More efficient way to loop through PySpark DataFrame and create new columns

I am converting some code written with Pandas to PySpark. The code has a lot of for loops to create a variable number of columns depending on user-specified inputs.

I'm using Spark 1.6.x, with the following sample code:

from pyspark.sql import SQLContext
from pyspark.sql import functions as F
import pandas as pd
import numpy as np

# create a Pandas DataFrame, then convert to Spark DataFrame
test = sqlContext.createDataFrame(pd.DataFrame({'val1': np.arange(1,11)}))

Which leaves me with

|   1|
|   2|
|   3|
|   4|
|   5|
|   6|
|   7|
|   8|
|   9|
|  10|

I loop a lot in the code, for example the below:

for i in np.arange(2,6).tolist():
    test = test.withColumn('val_' + str(i), F.lit(i ** 2) + test.val1)

Which results in:

|   1|    5|   10|   17|   26|
|   2|    6|   11|   18|   27|
|   3|    7|   12|   19|   28|
|   4|    8|   13|   20|   29|
|   5|    9|   14|   21|   30|
|   6|   10|   15|   22|   31|
|   7|   11|   16|   23|   32|
|   8|   12|   17|   24|   33|
|   9|   13|   18|   25|   34|
|  10|   14|   19|   26|   35|

**Question: ** How can I rewrite the above loop to be more efficient?

I've noticed that my code runs slower as Spark spends a lot of time on each group of loops (even on small datasets like 2GB of text input).


2 Answers

There is a small overhead of repeatedly calling JVM method but otherwise for loop alone shouldn't be a problem. You can improve it slightly by using a single select:

df = spark.range(1, 11).toDF("val1")

def make_col(i):
    return (F.pow(F.lit(i), 2) + F.col("val1")).alias("val_{0}".format(i))

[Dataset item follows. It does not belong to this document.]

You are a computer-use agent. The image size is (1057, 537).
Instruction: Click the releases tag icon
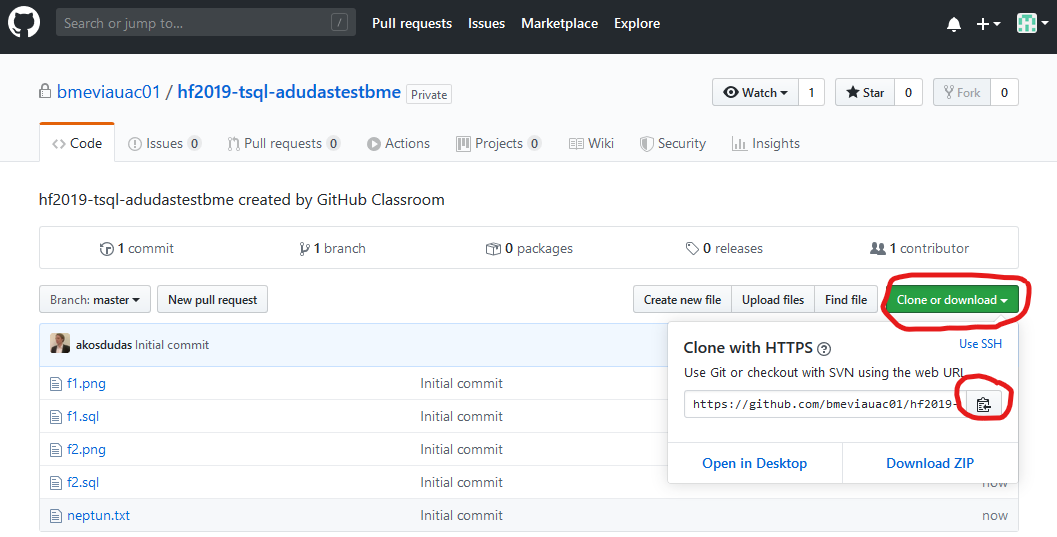pos(692,249)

spark.range(1, 11).toDF("val1").select("*", *(make_col(i) for i in range(2, 6)))

I would also avoid using NumPy types. Initializing NumPy objects is typically more expensive compared to plain Python objects and Spark SQL doesn't support NumPy types so there some additional conversions required.

One withColumn will work on entire rdd. So generally its not a good practise to use the method for every column you want to add. There is a way where you work with columns and their data inside a map function. Since one map function is doing the job here, the code to add new column and its data will be done in parallel.

a. you can gather new values based on the calculations

b. Add these new column values to main rdd as below

val newColumns: Seq[Any] = Seq(newcol1,newcol2)
Row.fromSeq(row.toSeq.init ++ newColumns)

Here row, is the reference of row in map method

c. Create new schema as below

val newColumnsStructType = StructType{Seq(new StructField("newcolName1",IntegerType),new StructField("newColName2", IntegerType))

d. Add to the old schema

val newSchema = StructType(mainDataFrame.schema.init ++ newColumnsStructType)

e. Create new dataframe with new columns

val newDataFrame = sqlContext.createDataFrame(newRDD, newSchema)